Она, казалось, знала всех писателей, кого мы могли вспомнить. Особенно поразило нас, что она знала Блока и бывала на собраниях символистов и футуристов (например, в “Бродячей собаке”). Она вспоминала времена, о которых мы знали только из книг. Мы без конца задавали вопросы, и она без конца нас удивляла – не только самими историями, но и резкостью, независимостью своих суждений о людях и событиях, которые были известны нам только по устаревшим книгам наших славистов. (Надо учесть, что ее книги еще не были напечатаны – а многое из того, что она нам рассказывала, было уже в ее рукописях, – опубликуют их только в 1970 году в Нью-Йорке.)
Она была живая и трогательная, добродушная и озлобленная одновременно. Если она кого-то осуждала, то без горячности, настоящий же гнев пробуждался в ней, когда речь заходила о том, как обращались с О. М. Мы спросили, например, об Исааке Бабеле – на Западе принято было считать, что рассказчик в “Конармии” психологически соответствует автору. Она рассмеялась и сказала, что на самом деле Бабель был совсем не такой, но если читать книгу особенным образом, можно сообразить, каким он был. Он был ярким, умным – и осторожным. Любознательность заводила его на странные дорожки: по приглашению своих друзей-чекистов он наблюдал за допросами в ЧК. Ее это не столько ужасало, сколько печалило. Поскольку Бабель не сделал Мандельштаму ничего плохого, в ее мемуарах об этом не говорится. Несколько раз она заговаривала о том, как революция и гражданская война могут подействовать на людей, которых возбуждает насилие, как в них просыпается кровожадность.

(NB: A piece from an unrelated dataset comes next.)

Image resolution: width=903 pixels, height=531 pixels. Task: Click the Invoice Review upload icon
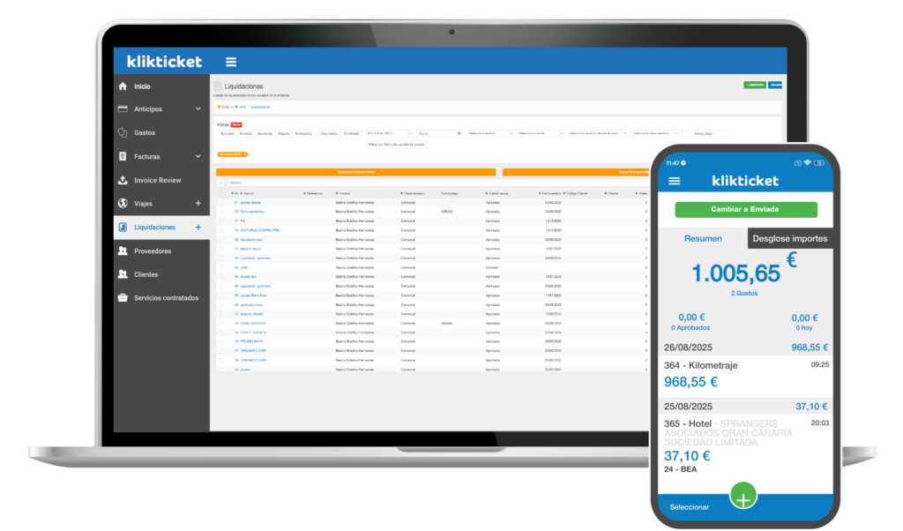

Она и нам задавала много вопросов: об Америке, о том, как мы оказались в Москве, о нашей личной жизни. На нее произвели впечатление внешность Эллендеи и манера. Ей нравились люди, которые говорят что думают, так же, как она сама. Мы с самого начала расположились друг к другу. Ей, по-видимому, понравилось, что мы не русского происхождения, а любим русскую культуру, и что мы не специалисты по Мандельштаму. Ей понравилось, что мы оба пережили разводы, и она утверждала, что вторые браки всегда лучше. Ее настолько интересовали эти подробности личной жизни, что она даже простила нам наше равнодушие к религии – сказала, что “со временем” мы поймем. Поймем важность Бога и религии, сказала она, – “и все, что произошло здесь [в России], произошло из-за этого”. Тогда еще особых признаков религиозности в квартире не было, но православие ее было уже очевидно.